--- TASK OBJECTIVE ---
Transcribe exactly the portion of the listing below that runs from the line containing "Expand the function2.txt" through its last line.

[DATA FOR THIS EXERCISE — start]

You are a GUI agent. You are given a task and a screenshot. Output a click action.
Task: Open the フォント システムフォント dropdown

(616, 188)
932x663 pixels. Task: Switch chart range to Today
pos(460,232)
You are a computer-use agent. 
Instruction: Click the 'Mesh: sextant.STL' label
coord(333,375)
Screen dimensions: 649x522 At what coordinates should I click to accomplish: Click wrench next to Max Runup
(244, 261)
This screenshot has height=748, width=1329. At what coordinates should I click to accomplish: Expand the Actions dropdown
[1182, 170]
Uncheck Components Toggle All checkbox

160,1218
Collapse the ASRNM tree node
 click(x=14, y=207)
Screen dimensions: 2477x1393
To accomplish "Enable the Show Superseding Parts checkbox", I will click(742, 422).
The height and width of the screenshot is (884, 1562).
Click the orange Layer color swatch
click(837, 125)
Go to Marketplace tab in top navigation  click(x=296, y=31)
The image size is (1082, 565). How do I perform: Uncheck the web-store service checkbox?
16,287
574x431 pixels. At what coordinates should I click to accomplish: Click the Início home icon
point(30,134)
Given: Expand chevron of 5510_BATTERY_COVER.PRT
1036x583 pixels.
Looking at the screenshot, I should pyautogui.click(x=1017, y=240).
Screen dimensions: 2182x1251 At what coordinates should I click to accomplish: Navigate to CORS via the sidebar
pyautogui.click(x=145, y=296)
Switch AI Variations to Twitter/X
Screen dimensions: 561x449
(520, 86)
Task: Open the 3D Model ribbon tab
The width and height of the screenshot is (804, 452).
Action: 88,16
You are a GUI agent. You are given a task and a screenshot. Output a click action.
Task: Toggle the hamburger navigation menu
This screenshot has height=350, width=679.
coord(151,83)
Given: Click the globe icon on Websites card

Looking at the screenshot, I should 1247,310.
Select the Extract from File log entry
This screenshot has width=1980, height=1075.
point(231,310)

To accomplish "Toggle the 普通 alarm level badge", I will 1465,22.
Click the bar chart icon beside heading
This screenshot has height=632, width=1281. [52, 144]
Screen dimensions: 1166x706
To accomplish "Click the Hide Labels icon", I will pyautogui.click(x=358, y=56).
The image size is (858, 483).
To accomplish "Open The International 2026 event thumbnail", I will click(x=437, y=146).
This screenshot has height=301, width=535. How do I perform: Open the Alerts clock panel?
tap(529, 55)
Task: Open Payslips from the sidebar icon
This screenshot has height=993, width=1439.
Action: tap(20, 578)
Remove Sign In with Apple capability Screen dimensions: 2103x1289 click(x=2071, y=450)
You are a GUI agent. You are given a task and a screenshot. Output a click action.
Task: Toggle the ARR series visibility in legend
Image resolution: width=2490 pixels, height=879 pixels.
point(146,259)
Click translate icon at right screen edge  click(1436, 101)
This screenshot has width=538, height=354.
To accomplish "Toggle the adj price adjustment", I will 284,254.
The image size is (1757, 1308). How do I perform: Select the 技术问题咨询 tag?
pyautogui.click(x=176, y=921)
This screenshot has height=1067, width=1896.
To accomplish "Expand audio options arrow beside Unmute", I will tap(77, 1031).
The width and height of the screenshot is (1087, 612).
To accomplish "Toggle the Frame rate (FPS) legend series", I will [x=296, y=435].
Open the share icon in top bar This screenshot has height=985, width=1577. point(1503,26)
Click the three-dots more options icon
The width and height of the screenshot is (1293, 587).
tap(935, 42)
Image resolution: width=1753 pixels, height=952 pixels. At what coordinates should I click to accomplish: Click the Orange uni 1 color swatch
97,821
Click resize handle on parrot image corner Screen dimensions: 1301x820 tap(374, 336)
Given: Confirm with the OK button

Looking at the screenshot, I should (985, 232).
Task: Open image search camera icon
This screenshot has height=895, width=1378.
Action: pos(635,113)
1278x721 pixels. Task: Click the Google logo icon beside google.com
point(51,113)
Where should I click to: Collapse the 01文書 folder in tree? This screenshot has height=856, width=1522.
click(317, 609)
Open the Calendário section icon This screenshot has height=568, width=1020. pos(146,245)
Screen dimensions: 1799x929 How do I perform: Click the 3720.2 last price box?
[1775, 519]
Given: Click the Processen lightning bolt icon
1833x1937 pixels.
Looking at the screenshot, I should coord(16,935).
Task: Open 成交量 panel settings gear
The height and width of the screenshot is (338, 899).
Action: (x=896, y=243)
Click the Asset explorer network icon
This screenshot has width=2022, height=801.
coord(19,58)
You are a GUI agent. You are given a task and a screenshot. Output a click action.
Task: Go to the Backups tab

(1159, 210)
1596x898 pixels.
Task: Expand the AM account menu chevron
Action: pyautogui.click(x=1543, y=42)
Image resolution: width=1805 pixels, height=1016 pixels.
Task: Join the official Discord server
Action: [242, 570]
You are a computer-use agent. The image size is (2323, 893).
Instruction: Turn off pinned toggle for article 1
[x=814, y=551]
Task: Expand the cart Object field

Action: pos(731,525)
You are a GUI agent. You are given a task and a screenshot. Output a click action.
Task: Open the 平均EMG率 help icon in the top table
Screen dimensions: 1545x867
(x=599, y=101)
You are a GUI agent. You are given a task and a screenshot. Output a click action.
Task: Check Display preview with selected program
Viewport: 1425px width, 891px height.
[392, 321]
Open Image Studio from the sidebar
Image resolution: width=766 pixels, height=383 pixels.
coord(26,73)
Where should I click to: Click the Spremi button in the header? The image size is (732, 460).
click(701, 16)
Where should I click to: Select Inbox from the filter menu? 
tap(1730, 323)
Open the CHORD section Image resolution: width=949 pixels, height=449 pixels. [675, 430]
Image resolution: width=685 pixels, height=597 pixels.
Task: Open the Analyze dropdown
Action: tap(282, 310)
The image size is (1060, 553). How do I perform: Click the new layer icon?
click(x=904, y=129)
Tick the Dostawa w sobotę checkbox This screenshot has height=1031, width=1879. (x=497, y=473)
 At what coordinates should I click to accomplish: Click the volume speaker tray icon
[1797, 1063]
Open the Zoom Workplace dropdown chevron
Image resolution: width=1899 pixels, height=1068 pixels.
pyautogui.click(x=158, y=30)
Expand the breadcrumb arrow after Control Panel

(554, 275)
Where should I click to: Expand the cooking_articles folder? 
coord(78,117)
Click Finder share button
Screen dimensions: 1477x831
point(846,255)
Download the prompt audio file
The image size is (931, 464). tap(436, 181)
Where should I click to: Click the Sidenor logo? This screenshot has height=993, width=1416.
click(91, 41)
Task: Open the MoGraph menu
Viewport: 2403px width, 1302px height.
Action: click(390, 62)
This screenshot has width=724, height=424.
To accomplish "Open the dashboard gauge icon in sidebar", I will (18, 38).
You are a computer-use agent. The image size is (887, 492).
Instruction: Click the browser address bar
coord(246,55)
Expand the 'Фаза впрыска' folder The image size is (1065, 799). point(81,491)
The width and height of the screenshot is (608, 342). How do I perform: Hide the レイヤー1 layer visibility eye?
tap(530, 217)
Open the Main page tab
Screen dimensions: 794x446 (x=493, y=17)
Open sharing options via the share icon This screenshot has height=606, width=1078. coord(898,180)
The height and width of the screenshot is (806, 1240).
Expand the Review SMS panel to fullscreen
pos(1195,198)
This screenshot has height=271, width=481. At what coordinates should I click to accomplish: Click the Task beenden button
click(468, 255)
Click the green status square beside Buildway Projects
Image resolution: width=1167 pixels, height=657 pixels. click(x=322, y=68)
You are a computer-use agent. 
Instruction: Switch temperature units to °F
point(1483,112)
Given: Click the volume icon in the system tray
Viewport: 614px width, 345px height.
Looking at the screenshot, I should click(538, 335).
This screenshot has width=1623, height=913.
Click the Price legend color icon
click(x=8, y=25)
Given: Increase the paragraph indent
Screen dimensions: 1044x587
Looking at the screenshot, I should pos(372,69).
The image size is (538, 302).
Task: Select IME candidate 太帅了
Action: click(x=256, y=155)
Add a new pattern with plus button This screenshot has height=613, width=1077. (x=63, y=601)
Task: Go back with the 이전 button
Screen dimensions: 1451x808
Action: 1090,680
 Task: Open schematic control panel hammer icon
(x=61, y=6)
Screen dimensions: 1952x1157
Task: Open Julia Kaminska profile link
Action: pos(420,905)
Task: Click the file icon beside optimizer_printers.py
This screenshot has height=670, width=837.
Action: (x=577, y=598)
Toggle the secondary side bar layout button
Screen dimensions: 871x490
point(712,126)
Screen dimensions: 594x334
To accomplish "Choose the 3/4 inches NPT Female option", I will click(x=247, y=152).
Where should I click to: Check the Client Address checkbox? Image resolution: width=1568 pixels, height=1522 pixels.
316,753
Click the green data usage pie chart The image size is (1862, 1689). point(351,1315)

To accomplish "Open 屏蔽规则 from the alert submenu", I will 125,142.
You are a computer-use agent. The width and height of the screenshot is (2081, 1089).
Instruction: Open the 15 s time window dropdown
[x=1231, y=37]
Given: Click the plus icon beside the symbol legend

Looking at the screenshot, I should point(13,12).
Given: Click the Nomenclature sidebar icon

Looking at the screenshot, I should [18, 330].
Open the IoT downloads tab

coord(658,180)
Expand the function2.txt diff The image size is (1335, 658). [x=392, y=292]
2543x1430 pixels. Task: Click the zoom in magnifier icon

[DATA FOR THIS EXERCISE — finish]

--- RESULT OF THIS TASK ---
Expand the function2.txt diff The image size is (1335, 658). [x=392, y=292]
2543x1430 pixels. Task: Click the zoom in magnifier icon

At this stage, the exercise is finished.